**YOUR INSTRUCTIONS:** What is needed is an exact transcription of every entry below, with the pictures left out.

**Stored items:**

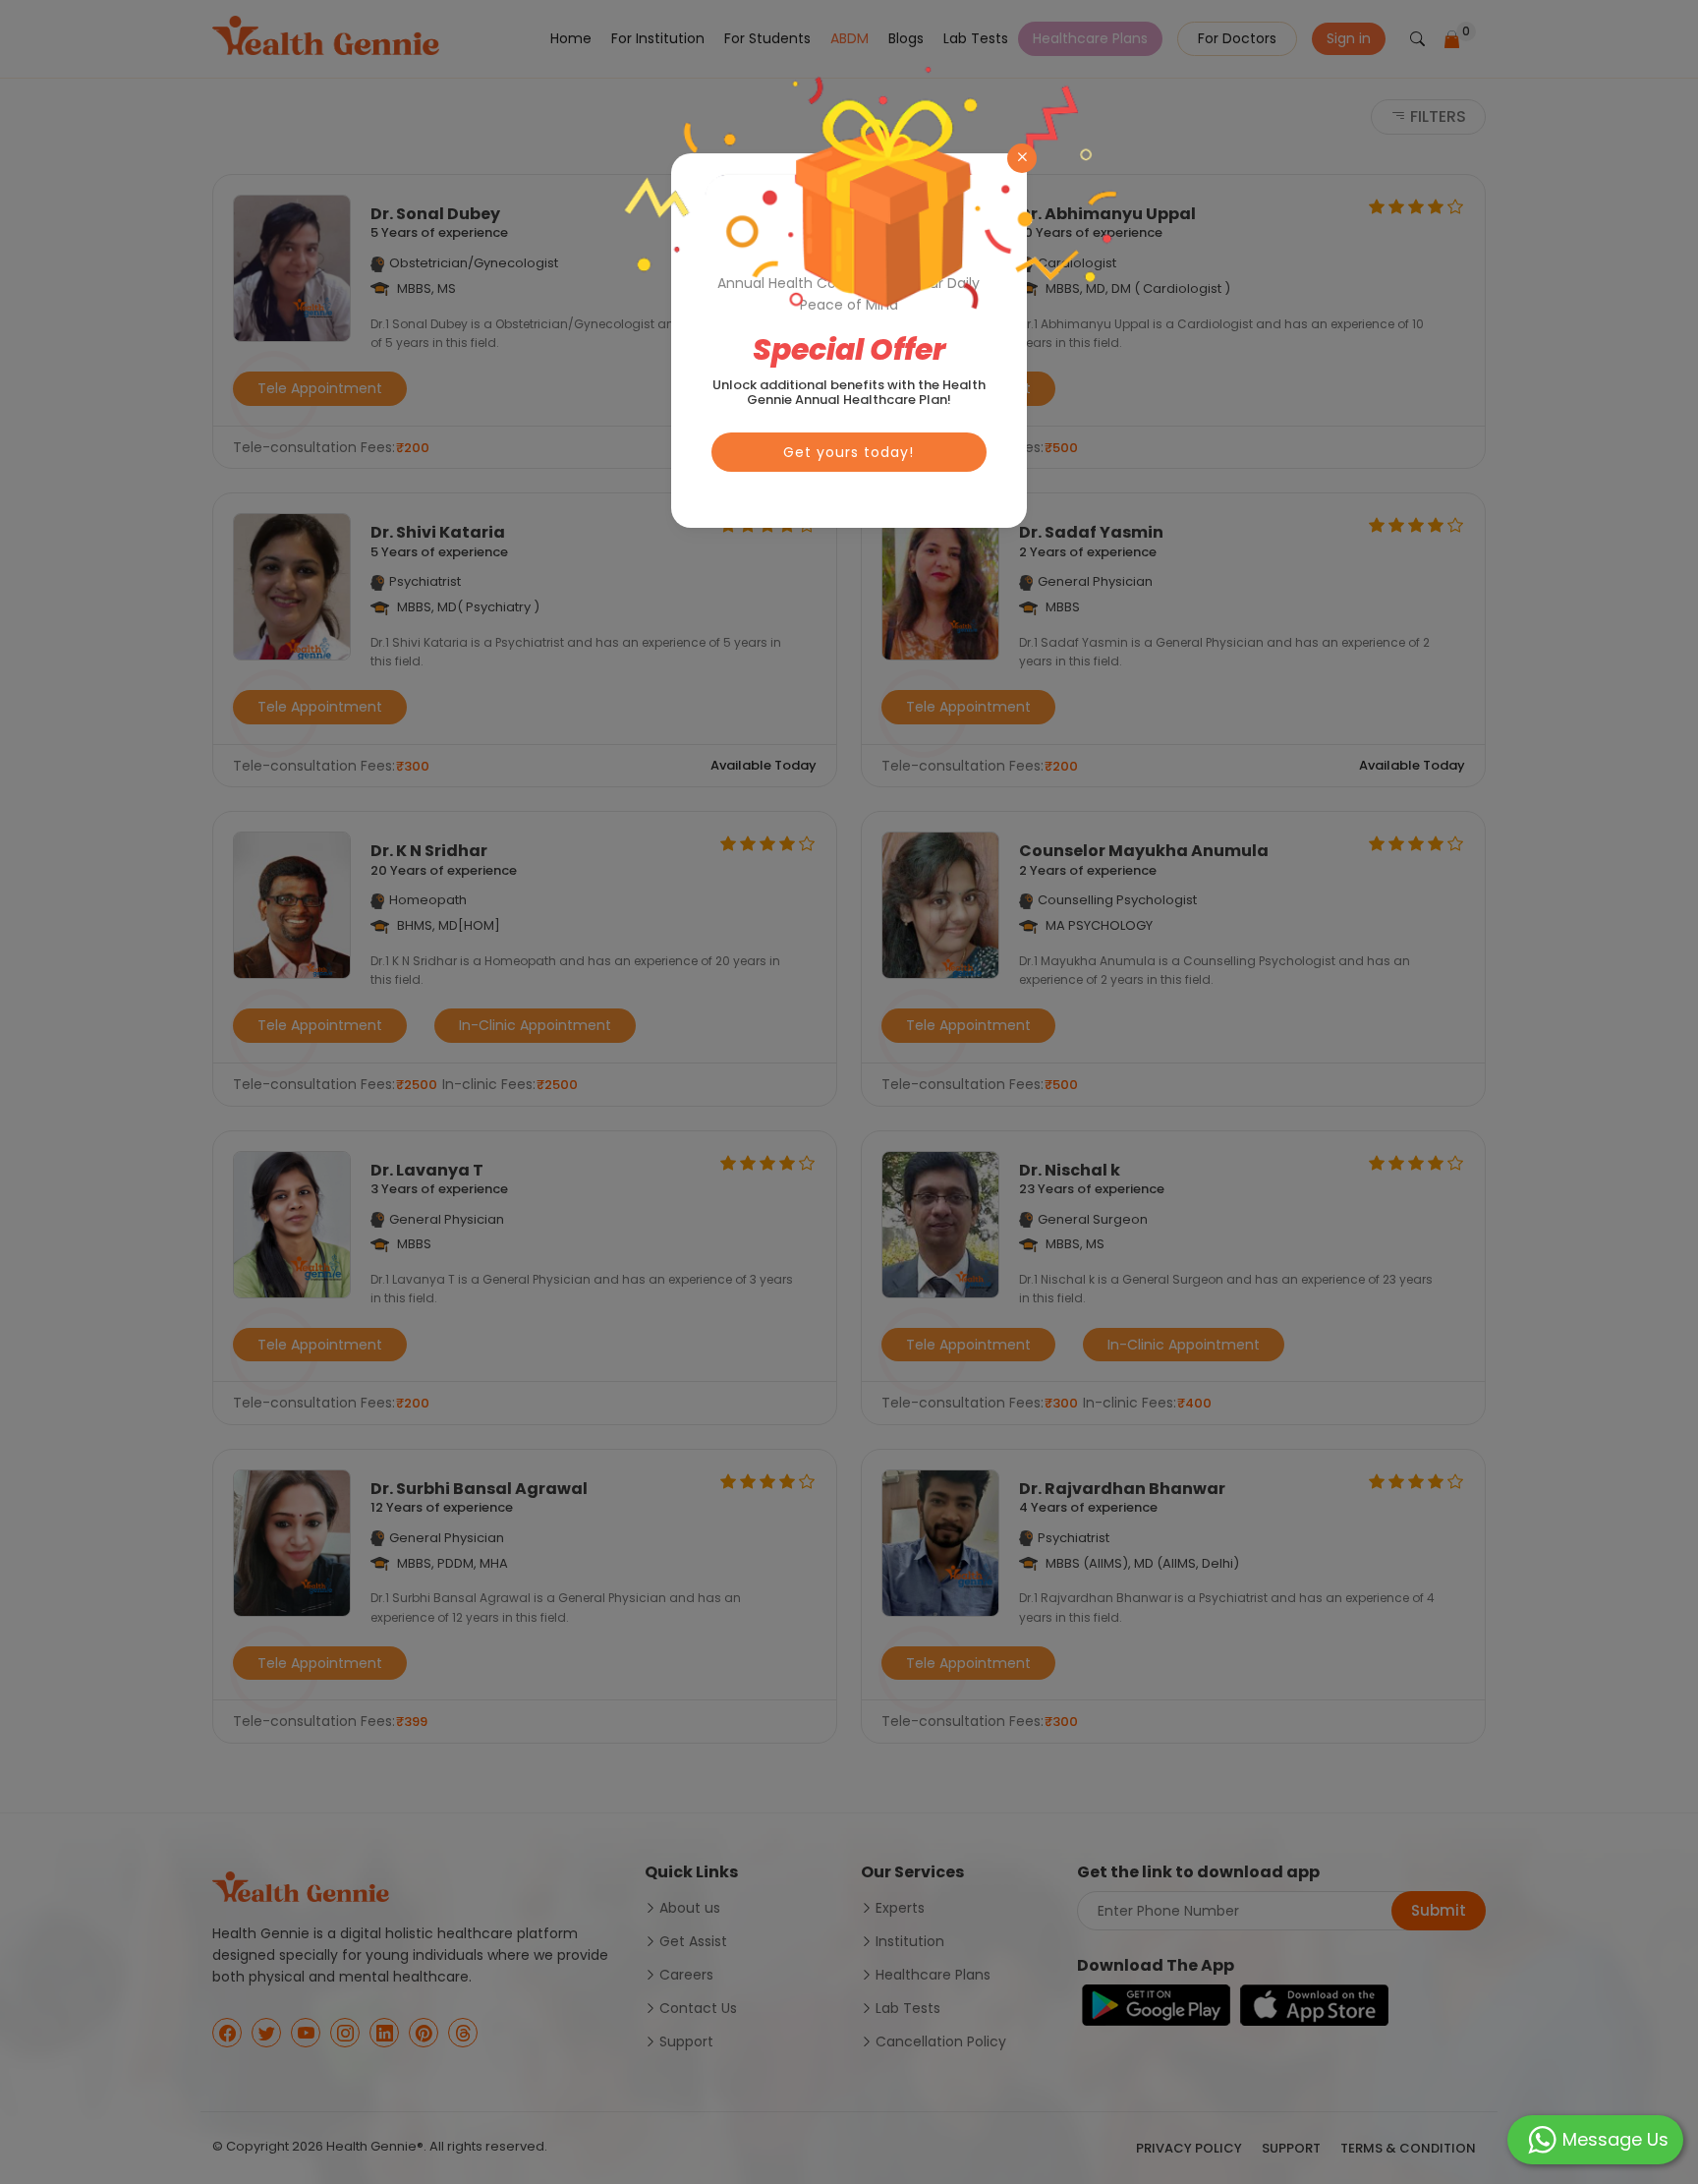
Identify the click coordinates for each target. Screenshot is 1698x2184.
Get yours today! (848, 452)
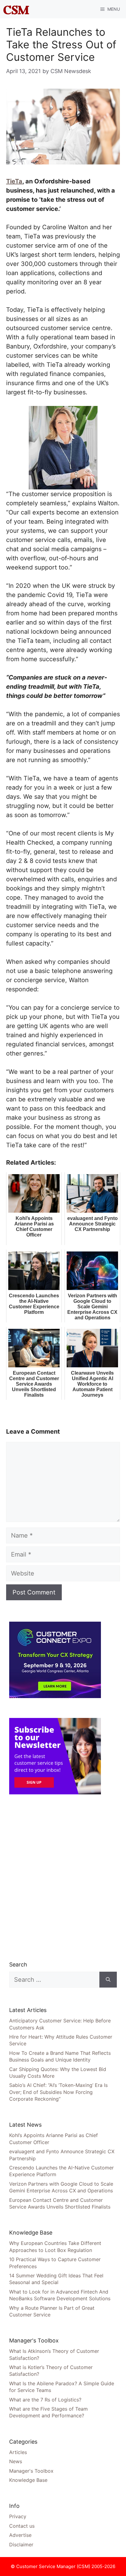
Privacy (17, 2516)
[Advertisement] (63, 1877)
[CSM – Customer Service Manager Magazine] (16, 9)
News (15, 2461)
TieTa (14, 181)
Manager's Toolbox (31, 2471)
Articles (18, 2452)
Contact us (22, 2526)
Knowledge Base (28, 2480)
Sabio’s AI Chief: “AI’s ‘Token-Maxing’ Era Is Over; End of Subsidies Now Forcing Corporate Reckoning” (58, 2092)
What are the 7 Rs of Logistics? (45, 2400)
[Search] (108, 1980)
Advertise (20, 2535)
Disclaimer (21, 2544)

**TASK ANSWER:**
Identify the click coordinates for each target. Screenshot is 1698x2184.
Get yours today! (848, 452)
Privacy (17, 2516)
[Advertisement] (63, 1877)
[CSM – Customer Service Manager Magazine] (16, 9)
News (15, 2461)
TieTa (14, 181)
Manager's Toolbox (31, 2471)
Articles (18, 2452)
Contact us (22, 2526)
Knowledge Base (28, 2480)
Sabio’s AI Chief: “AI’s ‘Token-Maxing’ Era Is Over; End of Subsidies Now Forcing Corporate Reckoning” (58, 2092)
What are the 7 Rs of Logistics? (45, 2400)
[Search] (108, 1980)
Advertise (20, 2535)
Disclaimer (21, 2544)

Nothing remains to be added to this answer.